-- Information provided follows --
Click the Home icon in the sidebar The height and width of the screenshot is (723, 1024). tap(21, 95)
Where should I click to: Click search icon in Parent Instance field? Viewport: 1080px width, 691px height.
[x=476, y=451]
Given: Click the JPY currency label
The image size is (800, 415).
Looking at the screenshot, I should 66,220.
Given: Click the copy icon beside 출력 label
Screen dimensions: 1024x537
-- Information provided concluded --
* About this task:
Using the records above, list each line that includes "label".

* Solved problem:
Given: Click the JPY currency label
Given: Click the copy icon beside 출력 label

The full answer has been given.